Judicious patient selection is vital to preventing RVF in patients undergoing LVAD surgery. This is even more pertinent among patients whose treatment strategy is DT in whom biventricular support is practically tenuous. Considering RVF post-LVAD remains a common and significant driver of morbidity and mortality,(8–15) robust risk stratification tools are needed to mitigate this complication. At a bare minimum, risk stratification for patients undergoing LVAD implantation provides prognostic information that may be valuable in guiding the shared decision-making process between patients and clinicians prior to the LVAD surgery. Further, RVF risk modeling identifies patients that may benefit from a planned upfront biventricular support strategy – either as bridge-to-transplant or as temporary peri-operative RV support – both of which may be associated with favorable outcomes.(37–39) In this study, the superior predictive strength of the Michigan risk score highlights the importance of pre-operative target end-organ dysfunction in the risk of developing RVF post-LVAD implantation. Admittedly, multiple end-organ dysfunction is not confined to indicating impending right ventricular failure and can also be reflective of a more global critical illness such as severe sepsis. In this regard, risk modeling that focuses on the right ventricle itself may be more specific and attractive. For example, advanced imaging of the right ventricle-using cardiovascular magnetic resonance imaging (CMR) and speckle tracking imaging are promising modalities that may enhance patient selection.(40,41). Unfortunately, these modalities are yet to achieve wider application in routine patient care as they require specialized skills and may not be widely available. In the current study, pre-operative RV dysfunction by echocardiography provided nearly as much predictive power for RVF as the Michigan score (although notably less correlation with survival).

Limitations:

This study carries the inherent limitations of a retrospective, single-center study. The sample size is fairly modest and the analyzed population was further reduced by missing hemodynamic metrics in a minority of patients. If there were systematic differences between the patients with and without complete data, then this could limit the ability to extrapolate these results to all LVAD patients without further evaluation.

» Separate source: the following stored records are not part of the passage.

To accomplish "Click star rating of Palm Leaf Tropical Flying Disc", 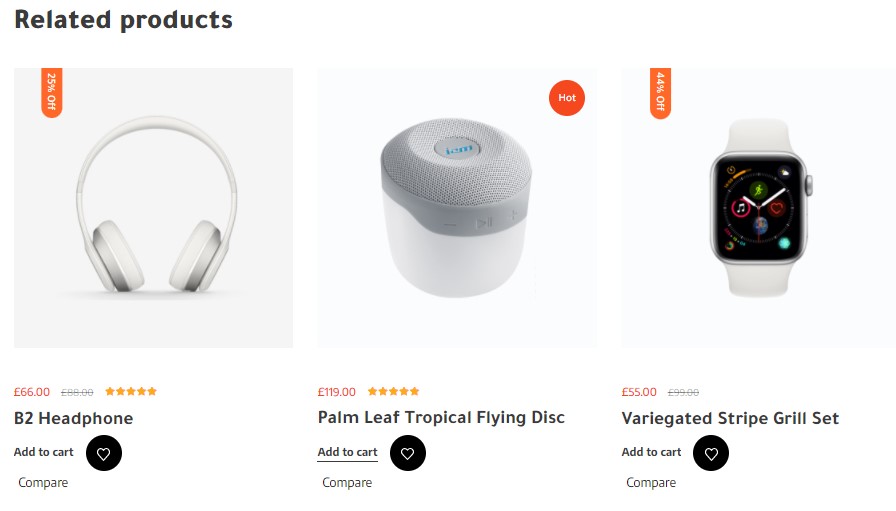I will click(393, 392).
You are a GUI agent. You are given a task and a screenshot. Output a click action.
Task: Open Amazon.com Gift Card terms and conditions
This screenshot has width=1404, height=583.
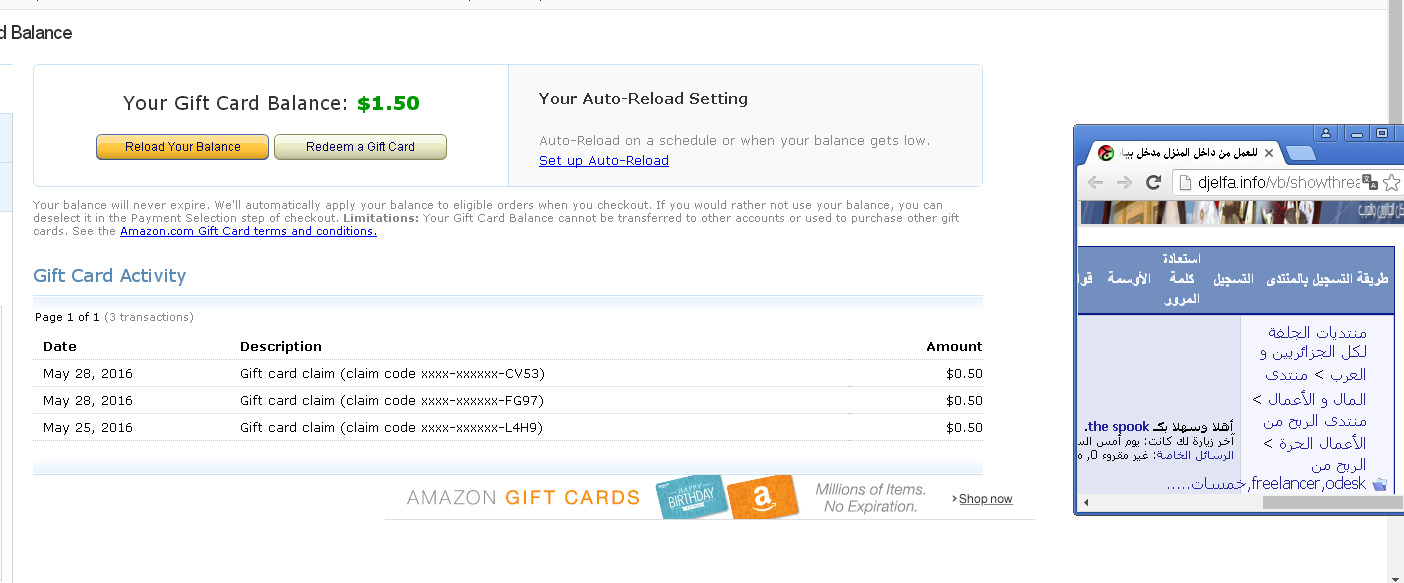pos(248,231)
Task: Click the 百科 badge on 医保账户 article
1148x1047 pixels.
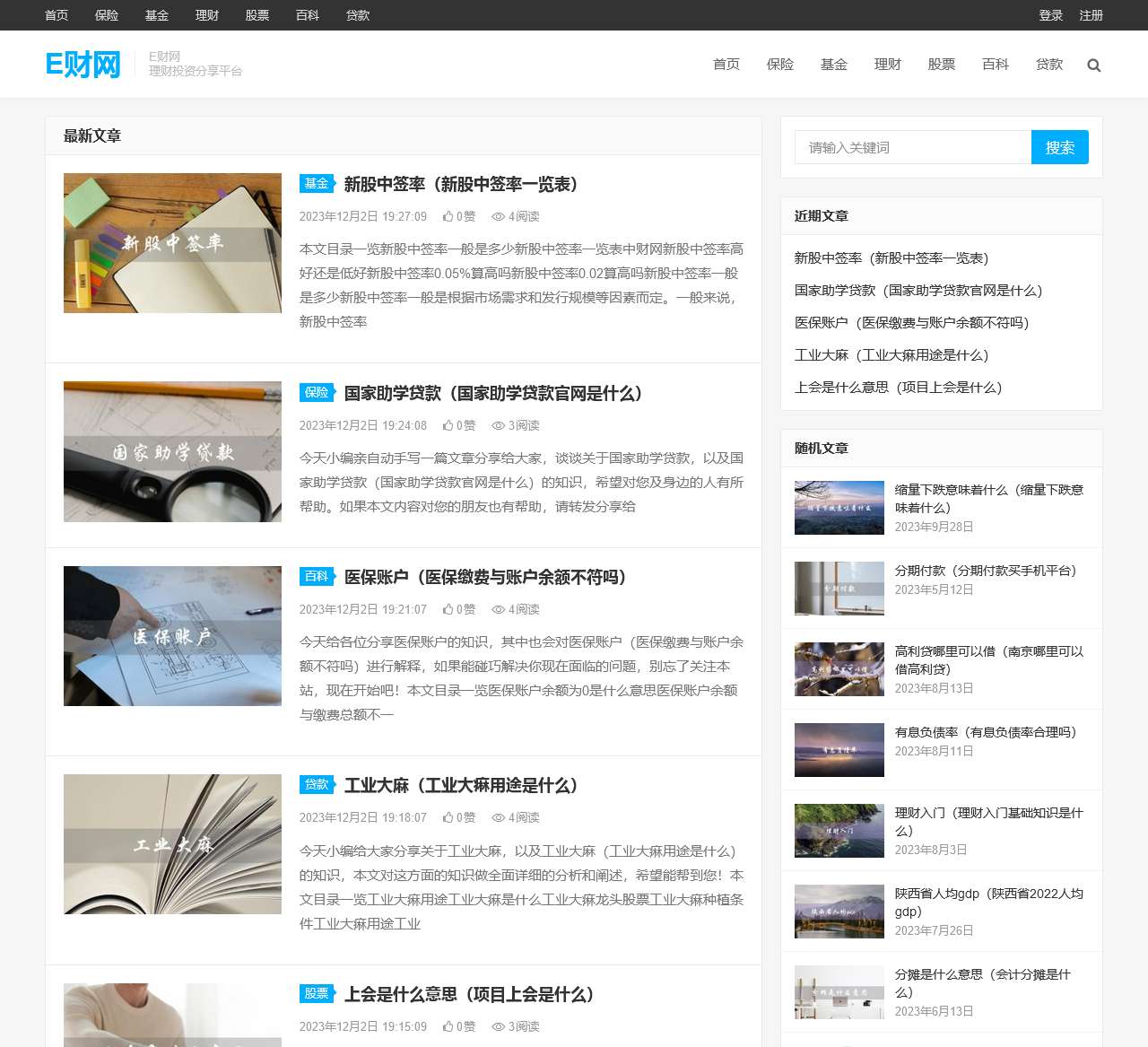Action: [316, 577]
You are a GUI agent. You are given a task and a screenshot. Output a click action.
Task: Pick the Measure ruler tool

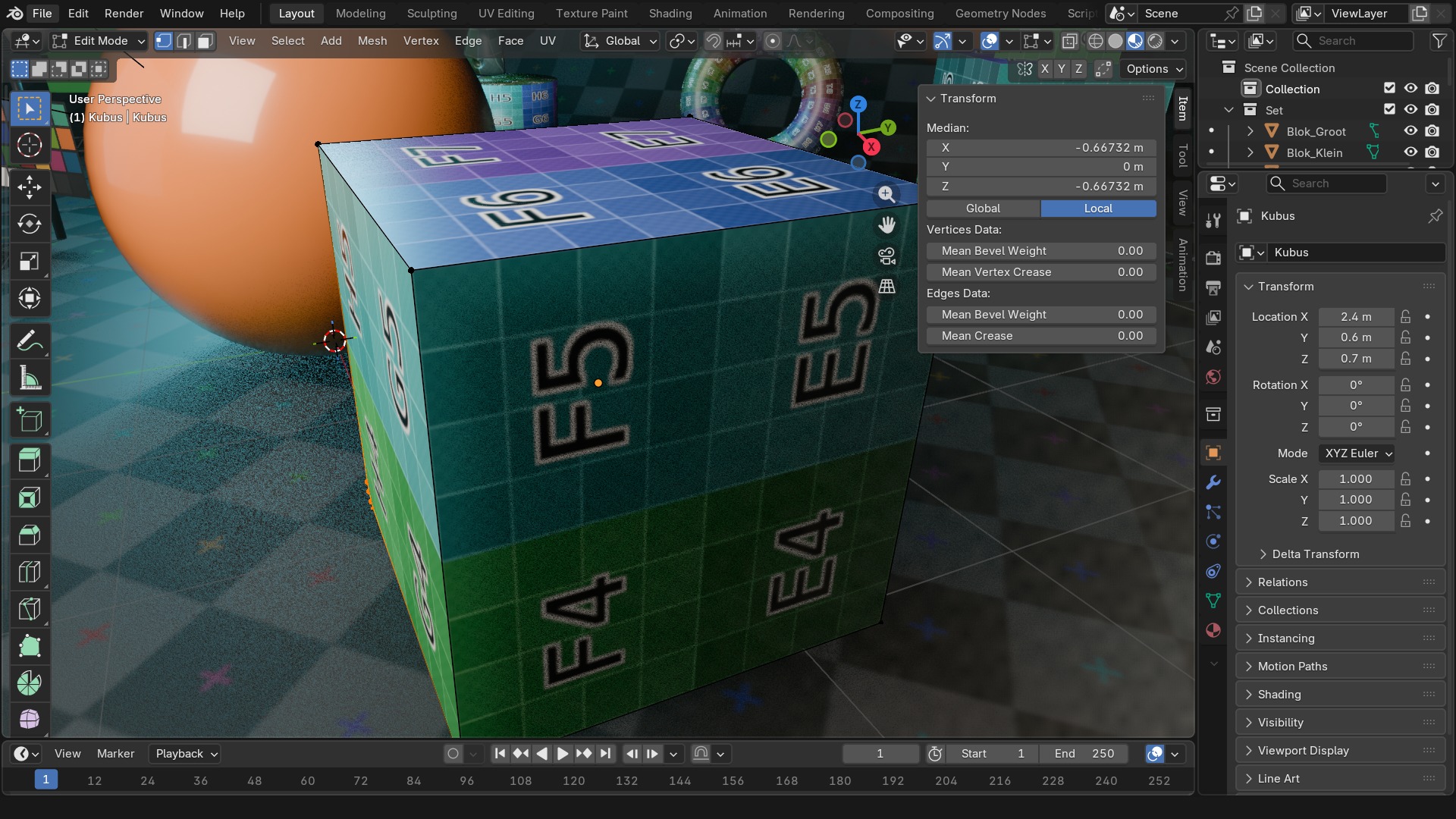tap(30, 378)
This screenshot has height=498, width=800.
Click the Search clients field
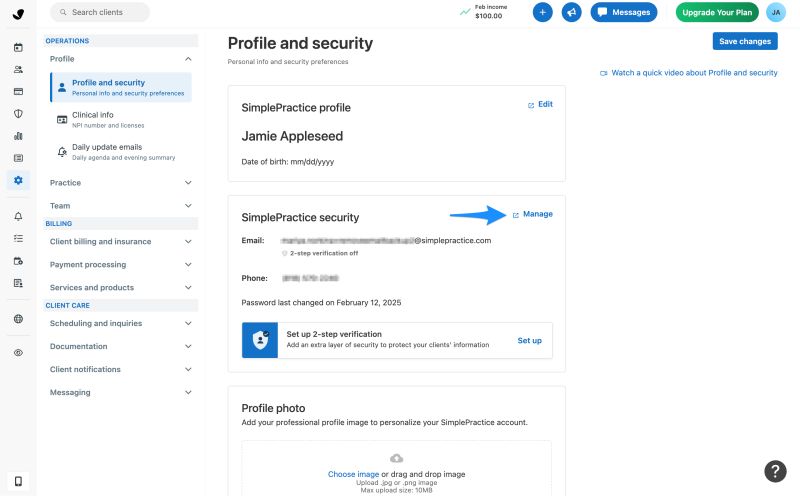coord(99,12)
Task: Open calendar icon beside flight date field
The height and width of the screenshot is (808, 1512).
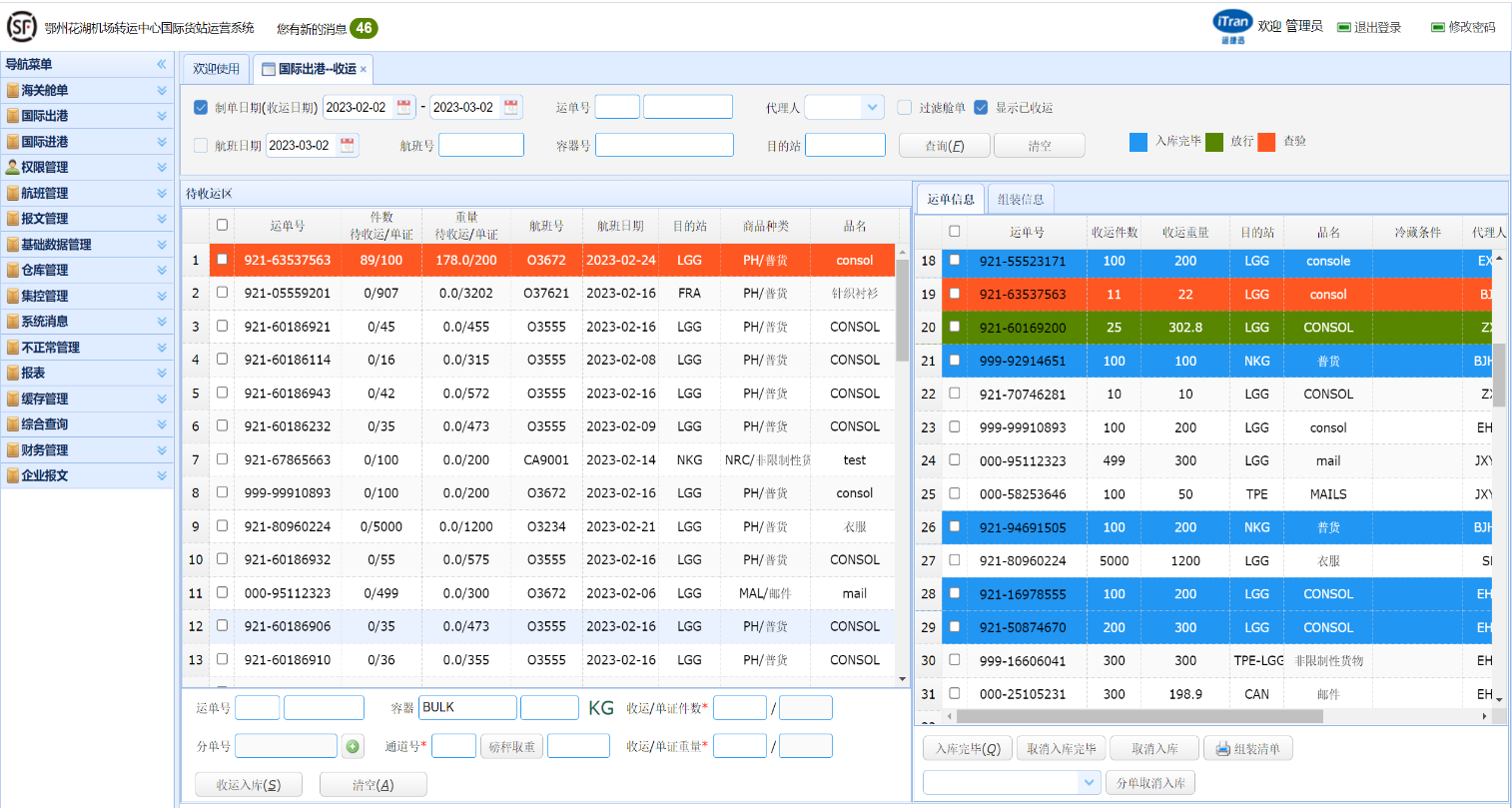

Additionally, this study was unable to compare the CRITT model due to the non-availability of reliable pertinent variables. This study focused primarily on acute RVF during the index hospitalization rather than late-onset RVF that occurs in the weeks to months after LVAD implantation. Late RVF is increasingly being recognized in the weeks to months following LVAD implantation and has been estimated to occur in about 10–35% of patients.(8,36,42–44)

Conclusions:

Among several new models and metrics for predicting RVF in patients undergoing LVAD implantation, the more established Michigan RVF score – which emphasizes pre-operative hemodynamic instability and target end-organ dysfunction – remains a superior predictor of postoperative RVF as well as short-term and long-term mortality.